Sehat
Jangan Lupa Perhatikan Gizi Anak
Periode emas pertumbuhan anak sangat terkait dengan asupan gizi.
Seiring pertumbuhan buah hati, tiap ibu boleh jadi dihadapkan dengan berbagai macam tantangan seperti perubahan fisik, hormon hingga emosional. Tuntutan lingkungan terdekat terhadap konsep pola asuh hingga derasnya berbagai informasi yang ada perlu disaring sesuai kebutuhan diri.

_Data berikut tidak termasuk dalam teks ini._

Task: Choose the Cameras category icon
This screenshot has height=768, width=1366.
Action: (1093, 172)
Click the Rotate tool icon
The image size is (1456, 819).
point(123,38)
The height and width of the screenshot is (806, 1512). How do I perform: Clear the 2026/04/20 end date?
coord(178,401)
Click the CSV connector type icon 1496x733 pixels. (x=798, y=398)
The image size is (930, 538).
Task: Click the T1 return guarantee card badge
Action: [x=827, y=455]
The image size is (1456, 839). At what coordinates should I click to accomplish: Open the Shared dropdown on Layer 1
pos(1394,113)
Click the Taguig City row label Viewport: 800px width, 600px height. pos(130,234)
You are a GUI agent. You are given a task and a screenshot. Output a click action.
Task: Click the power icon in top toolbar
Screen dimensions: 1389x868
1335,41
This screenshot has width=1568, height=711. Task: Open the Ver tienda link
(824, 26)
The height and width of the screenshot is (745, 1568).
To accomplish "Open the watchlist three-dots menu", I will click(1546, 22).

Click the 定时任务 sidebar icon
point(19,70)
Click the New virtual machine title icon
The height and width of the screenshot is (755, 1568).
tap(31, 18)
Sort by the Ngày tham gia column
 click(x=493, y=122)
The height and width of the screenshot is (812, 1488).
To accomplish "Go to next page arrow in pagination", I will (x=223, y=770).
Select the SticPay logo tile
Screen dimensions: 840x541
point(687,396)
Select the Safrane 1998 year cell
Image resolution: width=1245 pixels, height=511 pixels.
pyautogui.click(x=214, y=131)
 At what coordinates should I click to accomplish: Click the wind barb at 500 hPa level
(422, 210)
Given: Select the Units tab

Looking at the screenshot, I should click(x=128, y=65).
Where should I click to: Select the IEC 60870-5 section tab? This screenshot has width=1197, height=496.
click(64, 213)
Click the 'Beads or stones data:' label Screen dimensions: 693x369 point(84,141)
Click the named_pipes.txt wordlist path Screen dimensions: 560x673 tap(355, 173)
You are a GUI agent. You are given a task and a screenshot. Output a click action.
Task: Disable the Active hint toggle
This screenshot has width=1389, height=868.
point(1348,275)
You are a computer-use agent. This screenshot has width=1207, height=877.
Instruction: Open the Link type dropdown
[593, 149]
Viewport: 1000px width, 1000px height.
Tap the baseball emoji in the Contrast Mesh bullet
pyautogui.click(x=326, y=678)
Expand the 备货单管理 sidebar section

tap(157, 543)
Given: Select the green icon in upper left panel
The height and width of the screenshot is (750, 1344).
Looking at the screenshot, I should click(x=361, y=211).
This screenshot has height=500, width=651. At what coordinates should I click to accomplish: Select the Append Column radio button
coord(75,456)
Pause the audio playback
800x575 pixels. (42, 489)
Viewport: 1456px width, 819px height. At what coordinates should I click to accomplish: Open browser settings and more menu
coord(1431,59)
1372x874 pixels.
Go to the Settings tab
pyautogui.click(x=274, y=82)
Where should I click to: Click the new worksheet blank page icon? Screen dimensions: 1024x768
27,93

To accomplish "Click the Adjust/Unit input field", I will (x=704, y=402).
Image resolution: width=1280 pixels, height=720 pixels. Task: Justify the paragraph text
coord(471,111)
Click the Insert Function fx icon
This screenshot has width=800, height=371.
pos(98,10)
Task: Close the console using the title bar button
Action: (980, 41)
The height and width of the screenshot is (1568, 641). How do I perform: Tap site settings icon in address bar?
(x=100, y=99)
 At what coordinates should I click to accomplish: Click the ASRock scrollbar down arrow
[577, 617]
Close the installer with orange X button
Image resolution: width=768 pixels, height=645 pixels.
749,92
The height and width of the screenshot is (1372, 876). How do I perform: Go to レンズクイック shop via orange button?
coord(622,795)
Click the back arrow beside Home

Di saat bersamaan, ibu juga perlu menjaga kesehatan mentalnya melalui psikoedukasi pola asuh (parenting) dalam mengasuh si kecil, agar kualitas ikatan batin antara ibu dan anak menjadi optimal. Inilah yang perlu diperhatikan selama 1.000 hari pertama kehidupan (HPK) anak.
Seorang digital content creator dan ibu satu anak, Acha Sinaga merasakan tantangan tersendiri sejak kehamilan pertama. Dia dan suami sepakat untuk gigih dalam mencari informasi untuk mengoptimalkan 1.000 HPK sang buah hati.
Tantangan yang dihadapinya adalah munculnya berbagai opini baru tentang cara yang benar dalam mengasuh anak yang mempengaruhi sisi emosional dia sehingga semakin sulit untuk menyerap informasi penting.
Selain itu, peran ayah sebagai sistem dukungan bagi ibu juga tak kalah penting, agar stimulasi dapat terpenuhi secara tepat hingga kesehatan mental bagi Ibu juga terjaga. “Tapi dukungan suami itu memang sangat penting ya, aku yang kadang bisa marah-marah jadi bisa istirahat,” kata Acha.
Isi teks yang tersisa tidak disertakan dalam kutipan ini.